▸ **What you have to do**
After locating the line with "This screenshot has", reproduce that line and every one following it exactly, up to the end of the entries.

Start of Block

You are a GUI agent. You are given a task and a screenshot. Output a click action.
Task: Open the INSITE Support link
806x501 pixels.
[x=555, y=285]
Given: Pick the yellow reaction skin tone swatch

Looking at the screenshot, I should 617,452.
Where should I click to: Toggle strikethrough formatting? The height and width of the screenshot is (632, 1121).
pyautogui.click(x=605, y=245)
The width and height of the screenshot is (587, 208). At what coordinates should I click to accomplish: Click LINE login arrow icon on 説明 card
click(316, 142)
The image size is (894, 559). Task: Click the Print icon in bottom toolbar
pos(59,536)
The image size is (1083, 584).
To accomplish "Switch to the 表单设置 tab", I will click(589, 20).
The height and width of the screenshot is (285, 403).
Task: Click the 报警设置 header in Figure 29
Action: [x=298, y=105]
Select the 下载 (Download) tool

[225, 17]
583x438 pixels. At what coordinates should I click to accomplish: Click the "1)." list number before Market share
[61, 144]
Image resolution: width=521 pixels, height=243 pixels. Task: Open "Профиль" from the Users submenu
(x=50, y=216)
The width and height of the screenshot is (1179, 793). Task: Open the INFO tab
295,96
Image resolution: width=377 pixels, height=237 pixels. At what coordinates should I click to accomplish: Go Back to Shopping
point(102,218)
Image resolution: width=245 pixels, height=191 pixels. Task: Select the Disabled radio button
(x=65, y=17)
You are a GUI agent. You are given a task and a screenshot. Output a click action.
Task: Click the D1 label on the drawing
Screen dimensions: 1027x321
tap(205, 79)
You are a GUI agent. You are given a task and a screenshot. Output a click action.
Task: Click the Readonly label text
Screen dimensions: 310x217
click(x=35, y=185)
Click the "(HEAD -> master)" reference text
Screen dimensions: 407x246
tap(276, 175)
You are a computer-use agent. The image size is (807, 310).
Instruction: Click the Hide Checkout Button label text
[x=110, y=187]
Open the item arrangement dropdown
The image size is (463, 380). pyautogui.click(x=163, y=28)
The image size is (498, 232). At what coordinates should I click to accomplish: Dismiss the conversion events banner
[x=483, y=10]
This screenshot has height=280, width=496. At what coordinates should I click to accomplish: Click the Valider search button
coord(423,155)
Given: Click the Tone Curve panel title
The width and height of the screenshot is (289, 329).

End of Block

▸ **Written response**
This screenshot has height=280, width=496. At what coordinates should I click to accomplish: Click the Valider search button
coord(423,155)
Given: Click the Tone Curve panel title
The width and height of the screenshot is (289, 329).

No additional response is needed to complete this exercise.